Shortly afterwords we headed across to Ferguson Bay.
We got to our destination, set up our stuff and started shooting.
Everything seemed fine as we walked around the village looking for more things to shoot when suddenly a man came up behind me, grabbed the reflector I was holding and marched off towards Jeri (photographer). He then tried to grab her camera, but her grip was firm. This whole time he was shouting at us.
After calming down he told us that he was the area chief and instructed us to follow him to his office. I immediately phoned Chela our producer (we had left her across the gulf) and explained what was going on.
We walked to the chief’s office as the whole village escorted us. The venue was under a shed constructed out of duom palms, we were offered plastic chairs that were falling apart. Meanwhile a crowd had gathered around and outside the shed trying to see and hear what was going on.
The speech began. I might be exaggerating but it felt like the assistant chief spoke for a good half hour before he got to his point. His superior, the area chief had called him from Lodwar and instructed him to arrest the strangers taking photos in his village.
By this time I was just pissed and was ready to get on a boat and leave. I did understad where he was coming from but violently grabbing equipment and shouting at us had certainly not been the best approach. Thank goodness, we had a diplomat in or midst, Jeri was calmly able to explain our mission. I in turn simply stated that we had no idea that we were meant to seek his permission and that if we had known, we would definitely had done so.
He then brought up a lot of irrelevant issues and accused us of trying to make him lose his job. I could honestly go on and on about how self-important people have a problem grasping simple logic but I will cut the story short.
Meanwhile Chela, was on her way to the village to come assist us. After arriving she had to explain all over again why we were taking photographs, including showing him the licence thus validating the legality of our mission. The youth chairman was then called to speak (no idea why).
After wasting a considerable chunk of our time the chief eventually agreed to let us continue with our work. By this time it was already midday so we hurriedly shot a few photos and left.
We then proceeded to Kalokol. This time we stayed well out of trouble
The midday sun is unbearable. Most schools in the area close at 12pm and resume at 3pm.

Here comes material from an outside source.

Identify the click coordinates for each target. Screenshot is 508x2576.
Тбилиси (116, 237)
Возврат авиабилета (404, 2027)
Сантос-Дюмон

Our last stop of the day was in the Eliye Springs area. We were able to grab some lunch and take a few more photos before calling it a day.
Partially submerged banda at the Eliye Springs Resort. The water levels this side of the lake are high due to rainfall in the Ethiopian highlands. The rain from the highlands feeds the River Omo which is Lake Turkana’s only inlet.
Tomorrow is the end of my journey. I hope you have enjoyed the Unexpected Kenya series as much as I have enjoyed sharing my adventures.